• _Directions for this task_:
With the entries below as the source, tally the lines that contain the string "Enable" and give the number only.

BEGIN Supplied material

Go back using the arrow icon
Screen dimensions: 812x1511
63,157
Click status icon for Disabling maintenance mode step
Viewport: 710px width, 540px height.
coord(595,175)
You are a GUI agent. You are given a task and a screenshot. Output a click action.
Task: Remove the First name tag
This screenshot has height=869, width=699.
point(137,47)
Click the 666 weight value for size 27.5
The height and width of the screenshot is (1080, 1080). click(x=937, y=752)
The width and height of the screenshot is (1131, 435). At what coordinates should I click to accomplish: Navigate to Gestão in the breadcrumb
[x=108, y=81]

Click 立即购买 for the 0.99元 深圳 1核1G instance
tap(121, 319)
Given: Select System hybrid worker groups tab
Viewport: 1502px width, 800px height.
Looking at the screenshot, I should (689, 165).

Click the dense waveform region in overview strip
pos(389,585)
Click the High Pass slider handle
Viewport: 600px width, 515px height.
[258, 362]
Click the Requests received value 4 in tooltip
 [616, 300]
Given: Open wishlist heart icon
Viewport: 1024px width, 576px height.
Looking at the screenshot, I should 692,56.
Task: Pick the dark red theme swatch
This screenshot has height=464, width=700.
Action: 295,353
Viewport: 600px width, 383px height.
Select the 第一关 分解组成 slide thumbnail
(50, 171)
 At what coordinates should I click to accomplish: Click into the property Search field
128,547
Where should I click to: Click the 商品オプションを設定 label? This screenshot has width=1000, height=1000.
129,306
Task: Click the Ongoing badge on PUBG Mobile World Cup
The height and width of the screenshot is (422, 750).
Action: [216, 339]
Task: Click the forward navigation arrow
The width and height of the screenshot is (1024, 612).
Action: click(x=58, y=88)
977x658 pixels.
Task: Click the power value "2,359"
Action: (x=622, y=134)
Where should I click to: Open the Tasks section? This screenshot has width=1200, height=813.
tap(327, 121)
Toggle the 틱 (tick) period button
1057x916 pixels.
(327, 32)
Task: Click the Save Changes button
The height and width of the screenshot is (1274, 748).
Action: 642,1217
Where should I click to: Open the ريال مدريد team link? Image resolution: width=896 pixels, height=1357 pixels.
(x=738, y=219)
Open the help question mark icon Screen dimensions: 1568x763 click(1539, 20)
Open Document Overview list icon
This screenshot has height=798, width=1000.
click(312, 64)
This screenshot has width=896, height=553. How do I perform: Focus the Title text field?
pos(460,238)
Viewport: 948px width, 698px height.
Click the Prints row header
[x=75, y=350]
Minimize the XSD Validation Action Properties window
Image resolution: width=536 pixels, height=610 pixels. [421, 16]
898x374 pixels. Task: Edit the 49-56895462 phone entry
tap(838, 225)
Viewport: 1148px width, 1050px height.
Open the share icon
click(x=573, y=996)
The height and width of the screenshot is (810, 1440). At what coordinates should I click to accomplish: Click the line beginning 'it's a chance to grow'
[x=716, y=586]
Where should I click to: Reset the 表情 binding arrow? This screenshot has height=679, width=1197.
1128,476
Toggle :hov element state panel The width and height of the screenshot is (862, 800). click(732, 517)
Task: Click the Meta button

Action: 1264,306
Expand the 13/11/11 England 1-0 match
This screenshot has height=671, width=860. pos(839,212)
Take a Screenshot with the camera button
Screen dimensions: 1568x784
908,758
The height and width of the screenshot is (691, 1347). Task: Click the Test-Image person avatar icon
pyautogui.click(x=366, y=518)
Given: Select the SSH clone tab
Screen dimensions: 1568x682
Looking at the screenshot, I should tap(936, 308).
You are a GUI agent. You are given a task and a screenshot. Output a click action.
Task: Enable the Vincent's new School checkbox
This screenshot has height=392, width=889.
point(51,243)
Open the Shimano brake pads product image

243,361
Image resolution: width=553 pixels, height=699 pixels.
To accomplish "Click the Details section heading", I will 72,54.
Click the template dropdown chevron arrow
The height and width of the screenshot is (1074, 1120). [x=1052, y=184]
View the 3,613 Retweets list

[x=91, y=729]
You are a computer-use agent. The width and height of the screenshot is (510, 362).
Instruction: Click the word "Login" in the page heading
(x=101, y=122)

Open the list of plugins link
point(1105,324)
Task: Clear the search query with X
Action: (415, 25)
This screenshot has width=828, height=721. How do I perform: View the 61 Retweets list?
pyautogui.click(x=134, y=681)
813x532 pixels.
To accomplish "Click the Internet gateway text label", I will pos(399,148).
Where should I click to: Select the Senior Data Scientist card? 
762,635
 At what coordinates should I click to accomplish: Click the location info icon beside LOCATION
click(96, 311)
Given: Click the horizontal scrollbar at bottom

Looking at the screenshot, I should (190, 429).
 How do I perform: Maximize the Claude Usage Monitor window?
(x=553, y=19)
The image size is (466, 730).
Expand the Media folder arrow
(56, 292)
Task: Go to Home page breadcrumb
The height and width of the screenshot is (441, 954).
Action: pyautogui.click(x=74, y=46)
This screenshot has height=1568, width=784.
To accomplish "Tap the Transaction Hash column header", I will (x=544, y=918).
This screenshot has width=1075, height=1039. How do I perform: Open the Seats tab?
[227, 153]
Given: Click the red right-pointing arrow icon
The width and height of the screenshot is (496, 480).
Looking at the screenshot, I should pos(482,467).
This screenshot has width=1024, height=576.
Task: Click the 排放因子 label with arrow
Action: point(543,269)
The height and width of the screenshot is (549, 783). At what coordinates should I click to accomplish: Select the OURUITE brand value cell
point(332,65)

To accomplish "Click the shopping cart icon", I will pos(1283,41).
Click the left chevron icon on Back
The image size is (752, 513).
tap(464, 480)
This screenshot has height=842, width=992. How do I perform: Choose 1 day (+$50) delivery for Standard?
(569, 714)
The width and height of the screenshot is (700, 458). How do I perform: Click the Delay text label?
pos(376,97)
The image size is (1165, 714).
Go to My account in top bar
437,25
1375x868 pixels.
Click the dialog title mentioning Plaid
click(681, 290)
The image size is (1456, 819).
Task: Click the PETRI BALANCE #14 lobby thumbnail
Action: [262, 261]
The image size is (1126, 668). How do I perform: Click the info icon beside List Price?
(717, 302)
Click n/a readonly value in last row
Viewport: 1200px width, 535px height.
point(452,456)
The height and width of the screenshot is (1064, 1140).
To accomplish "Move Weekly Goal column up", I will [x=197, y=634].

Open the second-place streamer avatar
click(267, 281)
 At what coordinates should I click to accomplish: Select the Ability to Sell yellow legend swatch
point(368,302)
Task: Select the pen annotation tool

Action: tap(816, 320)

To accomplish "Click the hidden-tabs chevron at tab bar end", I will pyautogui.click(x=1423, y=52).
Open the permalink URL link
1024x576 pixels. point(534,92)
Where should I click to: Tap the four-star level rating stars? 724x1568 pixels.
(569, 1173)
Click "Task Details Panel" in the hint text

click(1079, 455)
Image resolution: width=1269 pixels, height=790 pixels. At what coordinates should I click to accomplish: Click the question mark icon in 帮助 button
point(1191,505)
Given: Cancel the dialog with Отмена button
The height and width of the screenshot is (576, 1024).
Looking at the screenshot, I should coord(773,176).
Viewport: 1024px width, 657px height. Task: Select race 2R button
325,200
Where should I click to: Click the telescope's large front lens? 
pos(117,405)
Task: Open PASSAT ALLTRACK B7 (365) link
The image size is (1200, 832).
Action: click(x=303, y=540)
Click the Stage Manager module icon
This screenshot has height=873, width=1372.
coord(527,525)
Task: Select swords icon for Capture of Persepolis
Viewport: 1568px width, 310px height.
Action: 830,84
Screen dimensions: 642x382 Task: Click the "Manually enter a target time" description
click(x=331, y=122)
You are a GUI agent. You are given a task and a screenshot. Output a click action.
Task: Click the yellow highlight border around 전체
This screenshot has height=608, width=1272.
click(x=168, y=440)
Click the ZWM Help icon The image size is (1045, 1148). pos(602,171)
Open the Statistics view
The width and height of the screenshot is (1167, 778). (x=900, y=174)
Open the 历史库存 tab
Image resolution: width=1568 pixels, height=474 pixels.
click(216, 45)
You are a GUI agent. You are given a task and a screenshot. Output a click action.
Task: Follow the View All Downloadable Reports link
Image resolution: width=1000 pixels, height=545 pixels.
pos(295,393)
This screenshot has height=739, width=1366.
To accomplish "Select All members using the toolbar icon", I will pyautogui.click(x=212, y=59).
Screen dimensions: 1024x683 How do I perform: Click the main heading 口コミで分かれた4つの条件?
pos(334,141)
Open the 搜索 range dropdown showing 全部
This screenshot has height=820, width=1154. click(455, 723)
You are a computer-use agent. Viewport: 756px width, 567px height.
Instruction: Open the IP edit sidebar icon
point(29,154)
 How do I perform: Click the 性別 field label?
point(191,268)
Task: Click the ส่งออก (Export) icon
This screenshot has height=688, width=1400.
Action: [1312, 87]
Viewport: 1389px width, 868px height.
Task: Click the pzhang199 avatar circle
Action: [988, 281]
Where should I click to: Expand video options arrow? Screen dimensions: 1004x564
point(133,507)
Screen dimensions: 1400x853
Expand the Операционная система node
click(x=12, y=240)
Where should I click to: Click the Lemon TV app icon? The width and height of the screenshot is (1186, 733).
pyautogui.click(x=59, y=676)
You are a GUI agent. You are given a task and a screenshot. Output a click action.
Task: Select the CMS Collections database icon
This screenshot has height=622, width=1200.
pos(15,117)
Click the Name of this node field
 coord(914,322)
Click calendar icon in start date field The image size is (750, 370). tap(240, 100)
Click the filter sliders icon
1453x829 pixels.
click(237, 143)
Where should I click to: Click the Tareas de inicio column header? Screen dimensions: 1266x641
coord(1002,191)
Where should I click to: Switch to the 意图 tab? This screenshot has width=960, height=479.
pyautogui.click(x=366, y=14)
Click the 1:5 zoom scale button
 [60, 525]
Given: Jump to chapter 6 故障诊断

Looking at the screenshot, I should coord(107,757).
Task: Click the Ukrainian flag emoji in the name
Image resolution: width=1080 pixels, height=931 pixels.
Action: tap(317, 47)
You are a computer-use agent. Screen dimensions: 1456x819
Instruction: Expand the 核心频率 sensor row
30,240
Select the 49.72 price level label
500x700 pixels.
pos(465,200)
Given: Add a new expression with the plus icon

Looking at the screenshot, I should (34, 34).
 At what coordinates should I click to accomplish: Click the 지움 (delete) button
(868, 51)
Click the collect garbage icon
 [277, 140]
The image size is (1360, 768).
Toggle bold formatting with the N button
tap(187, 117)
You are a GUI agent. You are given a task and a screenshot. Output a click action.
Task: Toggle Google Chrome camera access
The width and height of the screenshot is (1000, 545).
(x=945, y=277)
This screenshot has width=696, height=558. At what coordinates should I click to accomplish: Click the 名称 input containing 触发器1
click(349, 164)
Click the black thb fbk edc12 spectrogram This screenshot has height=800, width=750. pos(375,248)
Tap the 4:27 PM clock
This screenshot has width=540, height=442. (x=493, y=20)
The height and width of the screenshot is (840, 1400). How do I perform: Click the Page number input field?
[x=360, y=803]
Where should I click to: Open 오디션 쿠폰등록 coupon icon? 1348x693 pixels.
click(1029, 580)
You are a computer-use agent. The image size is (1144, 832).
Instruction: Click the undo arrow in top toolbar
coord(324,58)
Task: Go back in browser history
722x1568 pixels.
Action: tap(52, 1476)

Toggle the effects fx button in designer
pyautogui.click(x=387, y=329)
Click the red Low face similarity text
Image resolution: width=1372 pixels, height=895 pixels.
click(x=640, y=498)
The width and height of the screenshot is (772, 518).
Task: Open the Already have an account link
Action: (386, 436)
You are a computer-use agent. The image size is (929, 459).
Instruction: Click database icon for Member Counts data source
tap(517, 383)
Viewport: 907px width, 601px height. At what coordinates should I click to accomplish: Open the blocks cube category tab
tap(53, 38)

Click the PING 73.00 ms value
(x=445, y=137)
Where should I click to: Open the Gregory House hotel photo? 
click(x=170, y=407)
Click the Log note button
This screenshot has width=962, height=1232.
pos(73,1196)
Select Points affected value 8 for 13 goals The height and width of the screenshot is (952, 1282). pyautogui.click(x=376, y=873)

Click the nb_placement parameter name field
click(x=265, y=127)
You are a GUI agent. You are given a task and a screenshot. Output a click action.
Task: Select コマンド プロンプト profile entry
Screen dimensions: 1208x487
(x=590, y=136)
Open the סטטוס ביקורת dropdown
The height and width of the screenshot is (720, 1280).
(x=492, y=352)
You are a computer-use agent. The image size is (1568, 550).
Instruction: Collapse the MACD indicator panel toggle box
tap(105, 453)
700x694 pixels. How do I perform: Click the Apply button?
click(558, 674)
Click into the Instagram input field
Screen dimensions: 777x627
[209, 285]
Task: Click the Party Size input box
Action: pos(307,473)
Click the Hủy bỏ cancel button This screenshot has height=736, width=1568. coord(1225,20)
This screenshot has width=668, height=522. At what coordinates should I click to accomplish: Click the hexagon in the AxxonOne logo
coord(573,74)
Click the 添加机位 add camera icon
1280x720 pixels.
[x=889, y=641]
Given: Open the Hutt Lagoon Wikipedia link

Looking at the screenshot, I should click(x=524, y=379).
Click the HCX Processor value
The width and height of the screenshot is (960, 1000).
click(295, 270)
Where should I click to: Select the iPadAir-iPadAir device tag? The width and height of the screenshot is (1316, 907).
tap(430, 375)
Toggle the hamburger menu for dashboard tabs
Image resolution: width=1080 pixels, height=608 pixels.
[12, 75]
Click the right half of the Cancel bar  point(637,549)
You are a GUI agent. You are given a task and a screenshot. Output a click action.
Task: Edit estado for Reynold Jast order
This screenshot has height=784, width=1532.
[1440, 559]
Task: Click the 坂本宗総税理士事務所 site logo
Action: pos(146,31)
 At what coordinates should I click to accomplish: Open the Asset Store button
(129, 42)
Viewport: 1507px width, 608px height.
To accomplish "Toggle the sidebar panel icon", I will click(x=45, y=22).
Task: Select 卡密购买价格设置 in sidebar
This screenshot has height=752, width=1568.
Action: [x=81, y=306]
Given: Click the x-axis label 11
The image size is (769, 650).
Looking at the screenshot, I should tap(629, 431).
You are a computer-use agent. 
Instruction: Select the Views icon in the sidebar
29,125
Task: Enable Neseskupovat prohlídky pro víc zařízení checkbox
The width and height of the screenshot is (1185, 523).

END Supplied material

• _Response box_:
2